══ SOURCE PASSAGE ══
A meeting of Church of England bishops in York this week has
broken up without agreement on whether gay clergy should ever be allowed
to be chosen for promotion to bishoprics, Andrew Brown reports in The
Guardian.
Church Times and Daily Telegraph comment also follows with a
memo by the late Dean of Southwark, Colin Slee.
Legal advice is being
sought on the impact of the Equality Act of 2010.
Andrew Brown, writing in the Guardian, has a report headlined” Church of
England tied in knots over allowing gay men to become bishops.”
The leadership of the established church remains tied in knots over how far it can comply with the Equality Act in its treatment of gay people.
Church lawyers have told the bishops that while they cannot take into account that someone is homosexual in considering them for preferment, they also cannot put forward clergy in active same-sex relationships and, even if they are celibate, must consider whether they can “act as a focus for unity” to their flocks if appointed to a diocese.
Conservative evangelicals remain bitterly opposed to the ordination of gay people, even though many clergy are more or less openly gay, and some are in same-sex partnerships…
The report continues with details of
…an anguished and devastating memorandum written by the Very Rev Colin Slee, the former dean of Southwark Cathedral, shortly before his death from pancreatic cancer last November. Dr Rowan Williams, the archbishop of Canterbury, and John Sentamu, the archbishop of York, vetoed candidates from becoming bishops of the south London diocese…
And it concludes by mentioning that
The House of Bishops sought legal advice to discover whether it would be illegal to deny John a job. A briefing in December from the Church House legal department appears to state that though it would be illegal to discriminate against him because he is a celibate gay person, it was perfectly in order to discriminate against him because there are Christians who cannot accept gay people.
The briefing states: “It is not open to a crown nominations committee or
a bishop making a suffragan appointment to propose someone who is in a
sexually active same-sex relationship; it is not open to them to take
into account the mere fact that someone is gay by sexual orientation.”
═══
PROBLEM REQUIREMENTS ::
In the report on the bishops' meeting, what legislation is legal advice being sought about?
══ GIVEN RECORDS ══
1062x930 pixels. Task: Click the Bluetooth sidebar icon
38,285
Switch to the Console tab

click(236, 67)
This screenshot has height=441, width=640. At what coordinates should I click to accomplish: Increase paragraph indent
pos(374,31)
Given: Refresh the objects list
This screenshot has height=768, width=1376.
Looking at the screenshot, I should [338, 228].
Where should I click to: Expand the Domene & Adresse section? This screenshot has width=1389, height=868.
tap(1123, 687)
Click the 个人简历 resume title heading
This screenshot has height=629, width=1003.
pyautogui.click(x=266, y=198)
═══
RESULT FOR THIS TASK ::
The Equality Act of 2010.